A wonderful four-course dinner preceded by hors d’oeuvres will be catered by Caffe Firenze of Florence, Mont. The party will be held at the Darrell and Sandi Cain residence, 34870 Rocky Point Road, Polson, on Friday, Aug. 7, 2015.


GPCF Dinner 2014-25

Familiar friends as well as new faces gathered at the Greater Polson Community Foundation’s Sixth Annual Passion for Polson Celebration: Viva Polson!, on Saturday, Aug. 16.

Guests were treated to beautiful gardens and a sunset Mission Mountain backdrop at the home of Gary and Christine Pitts. The ambiance was warm with colorful decorations by Charlo’s Connie Plaissay, delicate guitar music by Whitefish’s Tim Torgerson, and a flavorful spread of Latin cuisine catered by Vista Linda, of Somers. Bigfork distillery, Whistling Andy, prepared a signature drink, Hibiscus Margaritas, especially for the event.

With its sixth year in the books, the foundation and its supporters certainly have plenty to celebrate and even more to look toward in the upcoming year. The foundation has grown its assets including permanent endowment funds, donor advised funds, scholarship funds, temporarily restricted funds, special project funds and working capital.

Thanks to two dedicated gifts, the foundation now has its own furnished office space, located on the lower level of the Salish building downtown.

Recently, a sizeable directed gift allowed the remodel of a small garden just east of Ducharme Park as a memorial to a dear friend of the donor. When the landscaping work was finished, another donor was inspired to cover the cost of the concrete curbing that replaced the battered railroad ties along the streets edging the garden. The work, done by two local businesses, did wonders to brighten up this very visible section of U.S. Hwy. 93 through town.

GPCF Dinner 2014-51Perhaps a highlight of the evening was the unveiling of the foundation’s 2014 grant recipients. Altogether, $21,584 will be distributed among 10 qualifying local non-profits this year.

  • The Dayton Proctor Park Association will receive $797 to insulate a park building for energy-efficient winter use.
  • Polson Youth Soccer Association was granted $2,500 to help construct new soccer fields on newly acquired land.
  • Mission Valley Aquatics will receive $2,500 to allow the children of financially challenged families to use the facilities.
  • Polson Ski Club was granted $2,287.50, which will be used to give financial assistance to youth not otherwise able to participate in the ski program.
  • Boys and Girls Club was granted $2,500 for a healthy eating/nutrition program for youth using local produce.
  • Polson School District received $2,500 for upgrades to the high school auditorium, the only auditorium in Polson, which has not been improved for 40 years.
  • Polson Loaves and Fishes was granted $2,000 for the purchase of a metal storage container.
  • SAFE Harbor received a grant of $1,500 for video devices to help law enforcement officers provide evidence of domestic violence.
  • Polson Fairgrounds was granted $2,500 to improve the concession stand, the commercial kitchen and storage facilities.
  • The Flathead Lake International Cinemafest (FLIC) will receive $2,500 to support the third annual event that sparks our winter economy.

 

“You generous donors have allowed the foundation to give a total of $97,000 to our community since we first awarded grants in 2009,” said Penny Jarecki, GPCF Board President. “That’s $97,000 in six years. That’s commendable.”

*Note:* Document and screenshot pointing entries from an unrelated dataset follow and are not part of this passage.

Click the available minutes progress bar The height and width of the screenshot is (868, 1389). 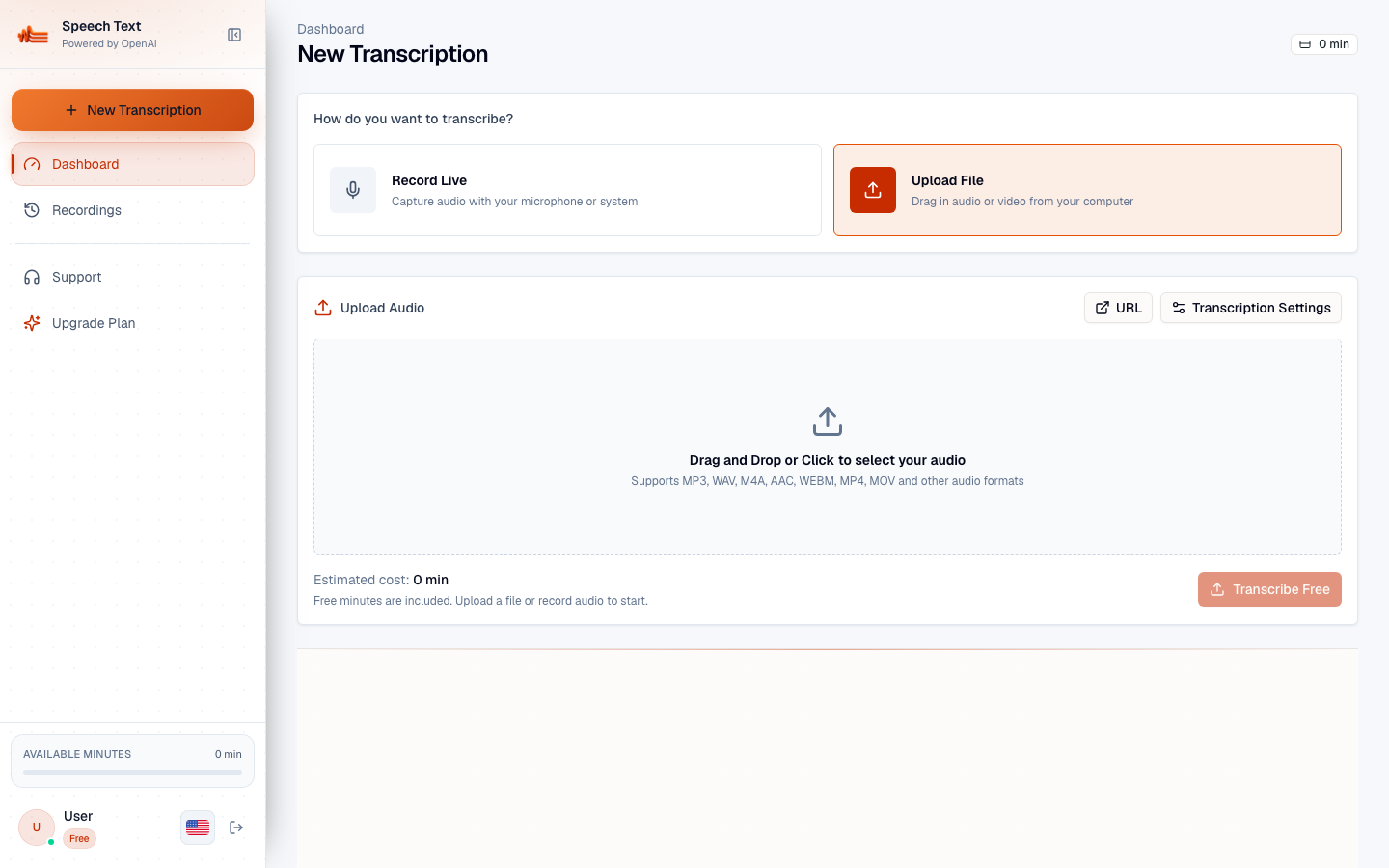tap(133, 773)
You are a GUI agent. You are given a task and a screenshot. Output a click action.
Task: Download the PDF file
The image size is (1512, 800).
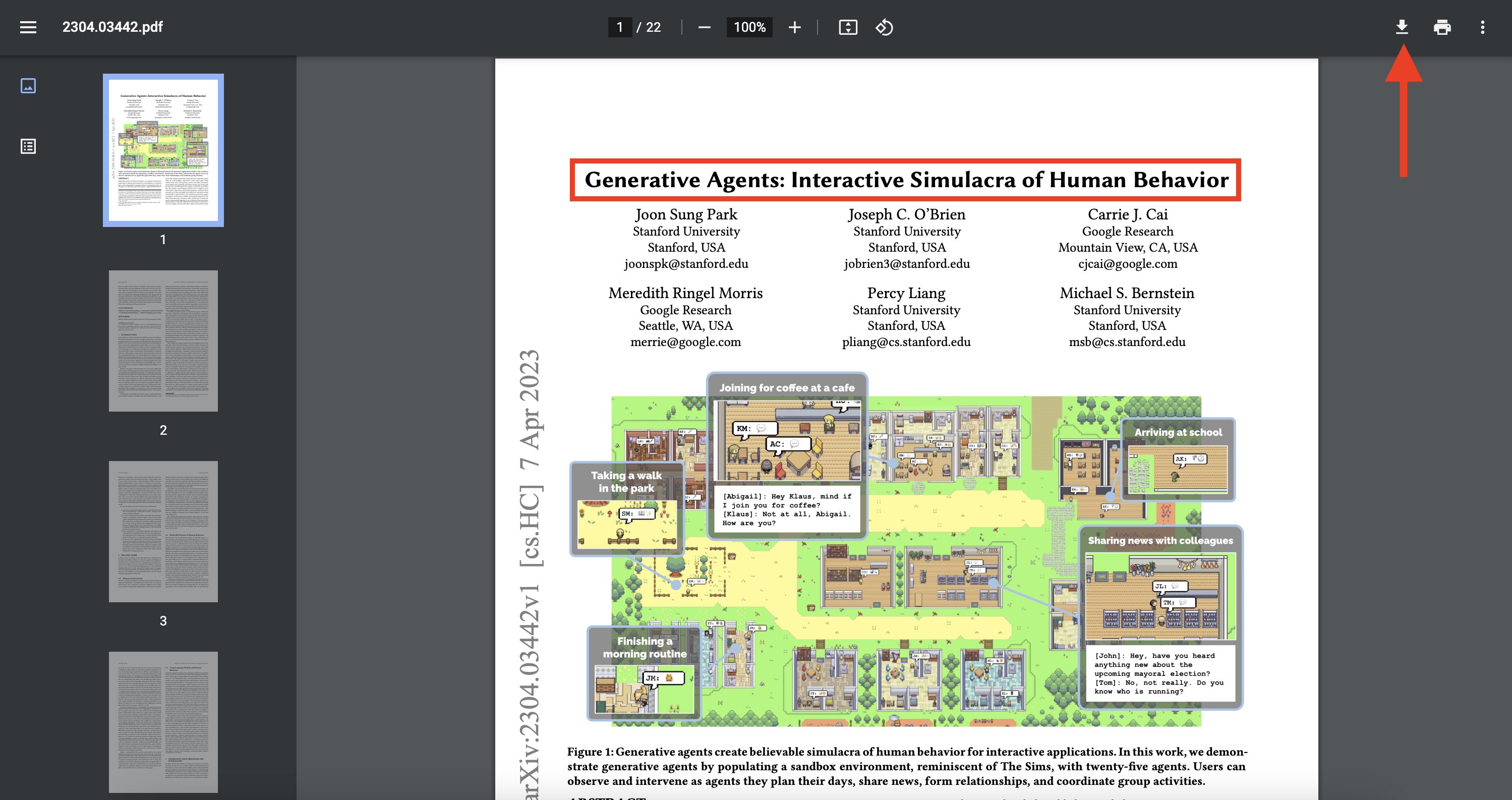(1402, 27)
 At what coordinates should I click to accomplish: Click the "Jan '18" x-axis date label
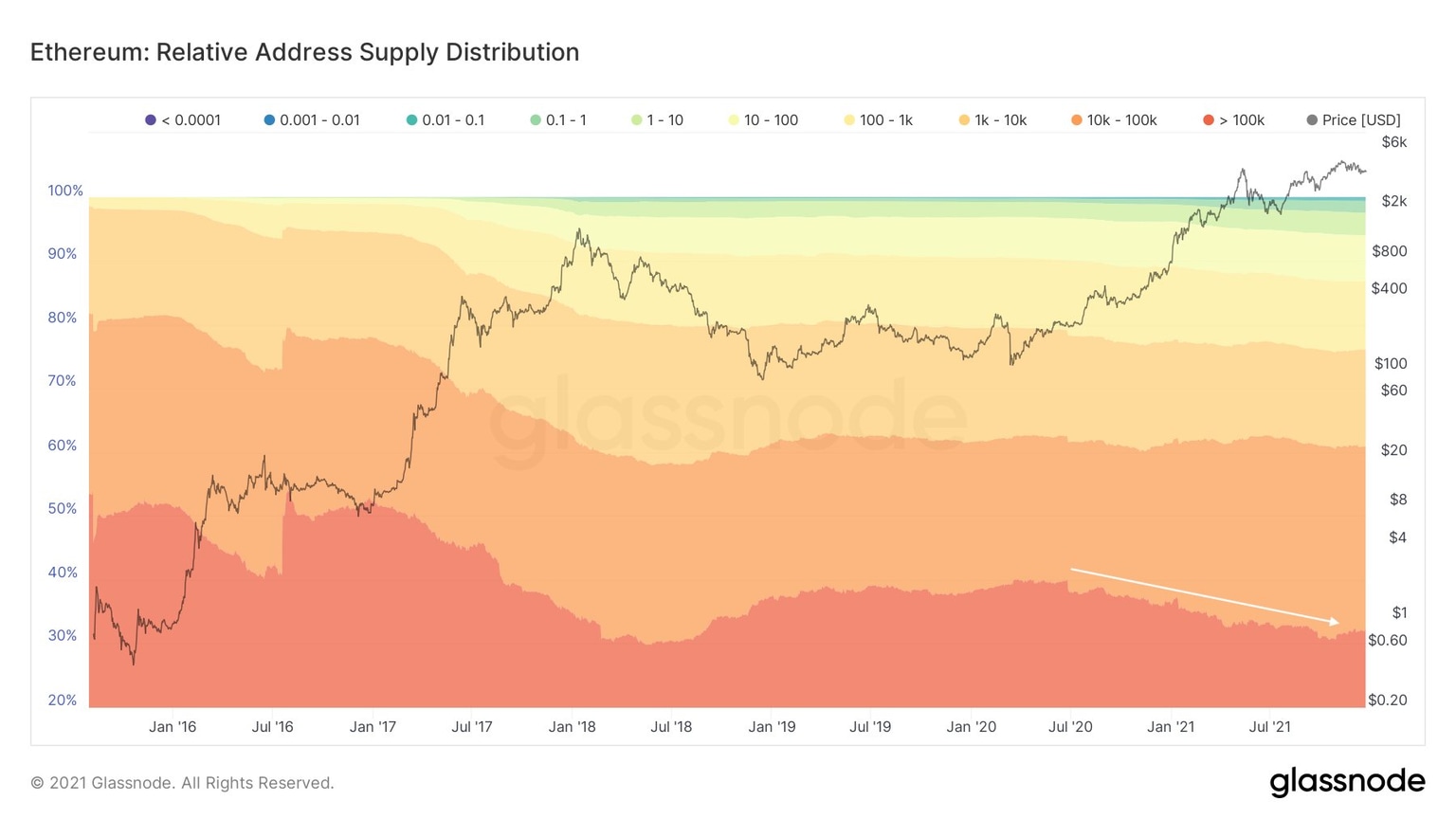click(573, 727)
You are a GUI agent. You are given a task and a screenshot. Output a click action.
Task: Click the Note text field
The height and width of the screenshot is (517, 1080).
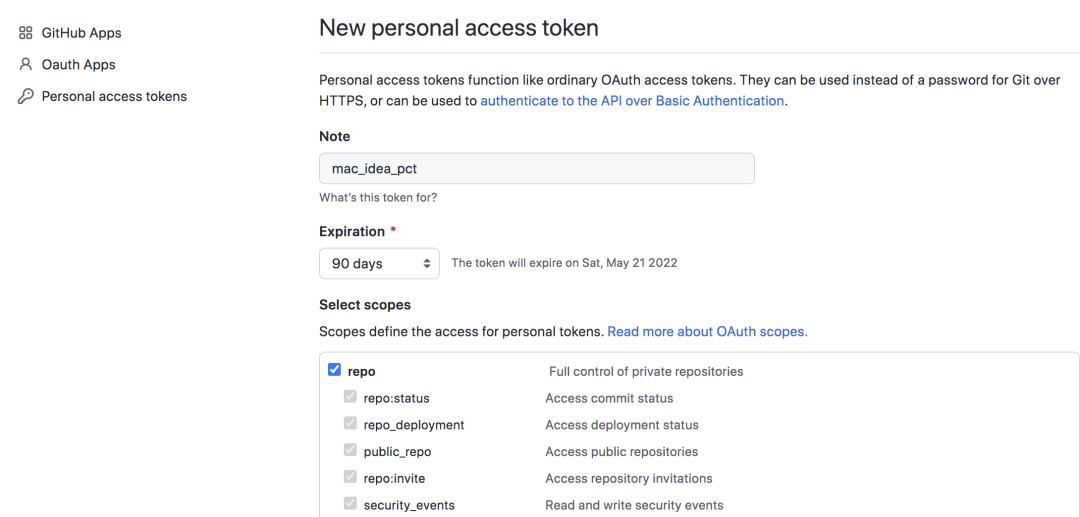536,168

The evening closed with a live auction of eight desirable items donated by individuals and businesses from the community.

Jarecki thanked the Polson High School student athletes who spent the evening tirelessly directing parking, serving dinner and clearing tables.

“You represent the bright and energetic kids we have in our community,” she said. “We hope you will remember what this event is all about. It’s about the importance of giving something back to your community. That’s why all of us are here. We know the satisfaction that comes from working for a worthy cause, and we hope you will continue to be involved in your community wherever it may be.”